HOMILÍA DEL SANTO PADRE FRANCISCO
Queridos hermanos en el episcopado:
Las lecturas bíblicas que hemos escuchado nos hacen reflexionar. A mí me hicieron reflexionar mucho. He hecho como una meditación para nosotros Obispos, primero para mí, Obispo como vosotros, y la comparto con vosotros.
Es significativo —y estoy por ello especialmente contento— que nuestro primer encuentro tenga lugar precisamente aquí, en el sitio que custodia no sólo la tumba de Pedro, sino la memoria viva de su testimonio de fe, de su servicio a la verdad, de su entrega hasta el martirio por el Evangelio y por la Iglesia.
Esta tarde este altar de la Confesión se convierte de este modo en nuestro lago de Tiberíades, en cuyas orillas volvemos a escuchar el estupendo diálogo entre Jesús y Pedro, con las preguntas dirigidas al Apóstol, pero que deben resonar también en nuestro corazón de obispos.
«¿Me amas tú?». «¿Eres mi amigo?» (cf. Jn 21, 15 ss).
La pregunta está dirigida a un hombre que, a pesar de las solemnes declaraciones, se dejó llevar por el miedo y había negado.
«¿Me amas tú?». «¿Eres mi amigo?».
La pregunta se dirige a mí y a cada uno de nosotros, a todos nosotros: si evitamos responder de modo demasiado apresurado y superficial, la misma nos impulsa a mirarnos hacia adentro, a volver a entrar en nosotros mismos.
«¿Me amas tú?». «¿Eres mi amigo?».
Aquél que escruta los corazones (cf. Rm 8, 27) se hace mendigo de amor y nos interroga sobre la única cuestión verdaderamente esencial, preámbulo y condición para apacentar sus ovejas, sus corderos, su Iglesia. Todo ministerio se funda en esta intimidad con el Señor; vivir de Él es la medida de nuestro servicio eclesial, que se expresa en la disponibilidad a la obediencia, en el abajarse, como hemos escuchado en la Carta a los Filipenses, y a la donación total (cf. 2, 6-11).
Por lo demás, la consecuencia del amor al Señor es darlo todo —precisamente todo, hasta la vida misma— por Él: esto es lo que debe distinguir nuestro ministerio pastoral; es el papel de tornasol que dice con qué profundidad hemos abrazado el don recibido respondiendo a la llamada de Jesús y en qué medida estamos vinculados a las personas y a las comunidades que se nos han confiado.
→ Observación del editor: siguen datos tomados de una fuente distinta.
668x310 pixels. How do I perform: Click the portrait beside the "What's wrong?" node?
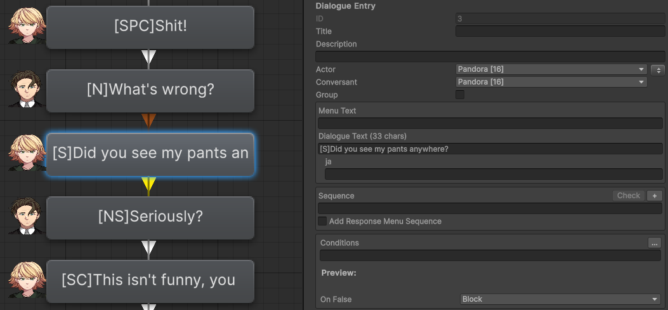coord(27,89)
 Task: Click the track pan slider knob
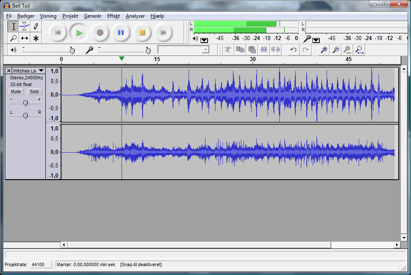point(26,115)
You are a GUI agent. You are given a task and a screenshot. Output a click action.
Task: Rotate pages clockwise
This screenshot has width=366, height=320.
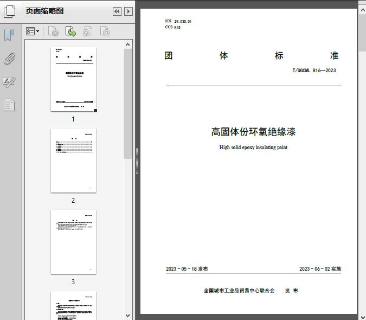[x=105, y=32]
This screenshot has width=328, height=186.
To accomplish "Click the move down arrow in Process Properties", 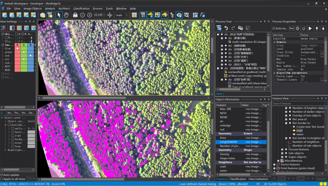I will point(323,28).
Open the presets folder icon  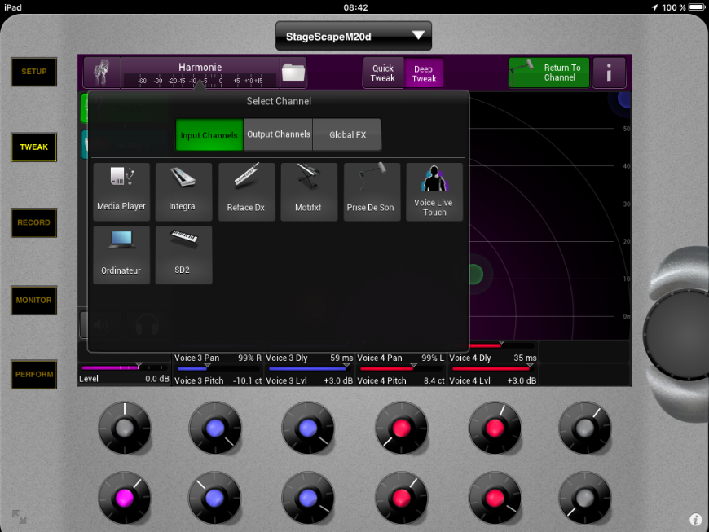coord(293,73)
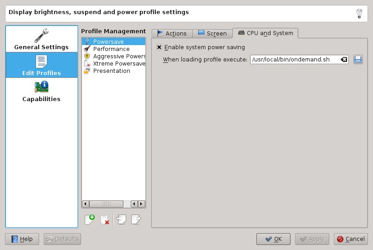Toggle Enable system power saving checkbox
Viewport: 373px width, 250px height.
coord(159,47)
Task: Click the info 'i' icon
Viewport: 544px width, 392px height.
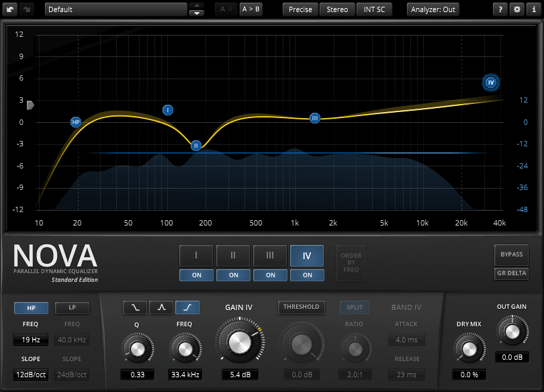Action: (x=533, y=9)
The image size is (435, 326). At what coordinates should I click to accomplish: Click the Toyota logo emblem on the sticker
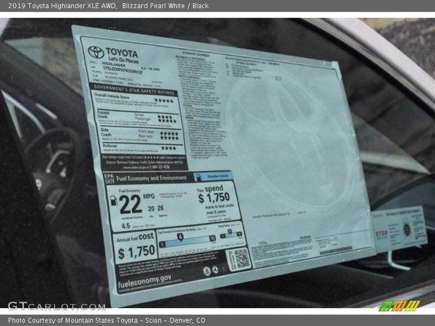[x=96, y=52]
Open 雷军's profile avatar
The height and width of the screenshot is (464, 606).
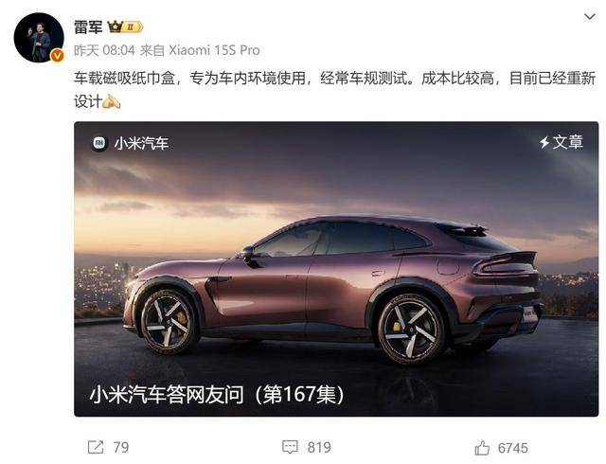[39, 38]
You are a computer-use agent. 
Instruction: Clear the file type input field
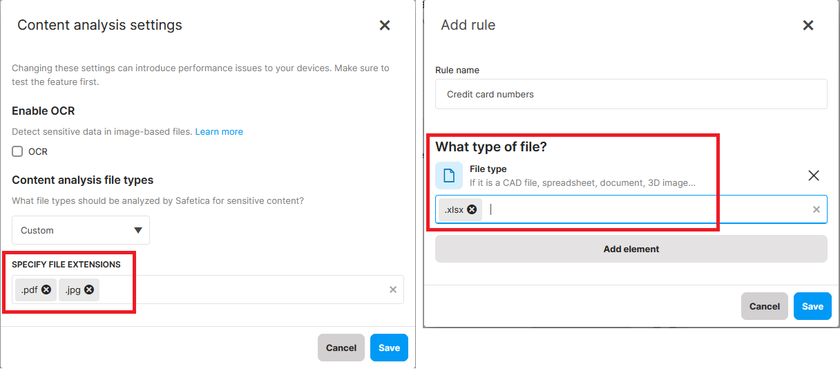[x=816, y=209]
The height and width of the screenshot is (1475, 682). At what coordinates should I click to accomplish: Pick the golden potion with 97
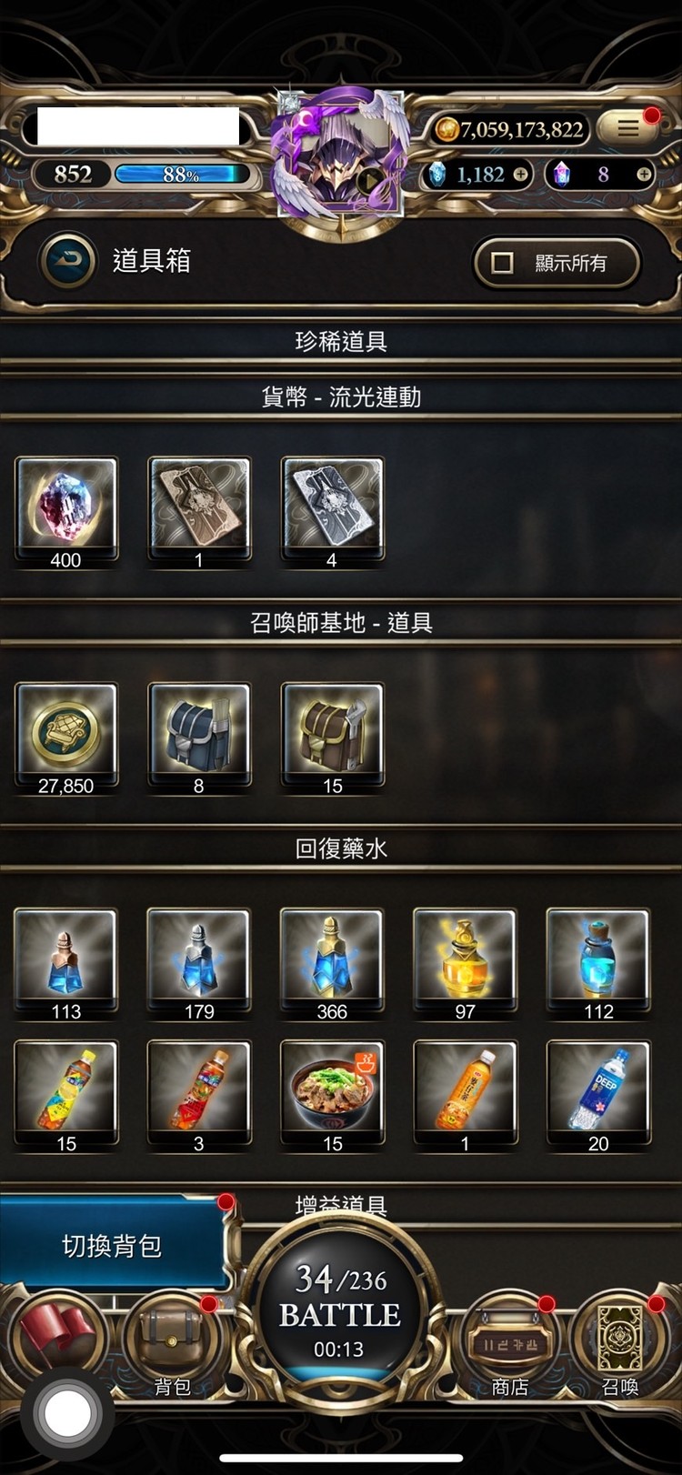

No somos expresión de una estructura o de una necesidad organizativa: también con el servicio de nuestra autoridad estamos llamados a ser signo de la presencia y de la acción del Señor resucitado, por lo tanto a edificar la comunidad en la caridad fraterna.
No es que esto se dé por descontado: también el amor más grande, en efecto, cuando no se alimenta continuamente, se debilita y se apaga. No sin motivo el apóstol Pablo pone en guardia: «Tened cuidado de vosotros y de todo el rebaño sobre el que el Espíritu Santo os ha puesto como guardianes para pastorear la Iglesia de Dios, que Él se adquirió con la sangre de su propio Hijo» (Hch 20, 28).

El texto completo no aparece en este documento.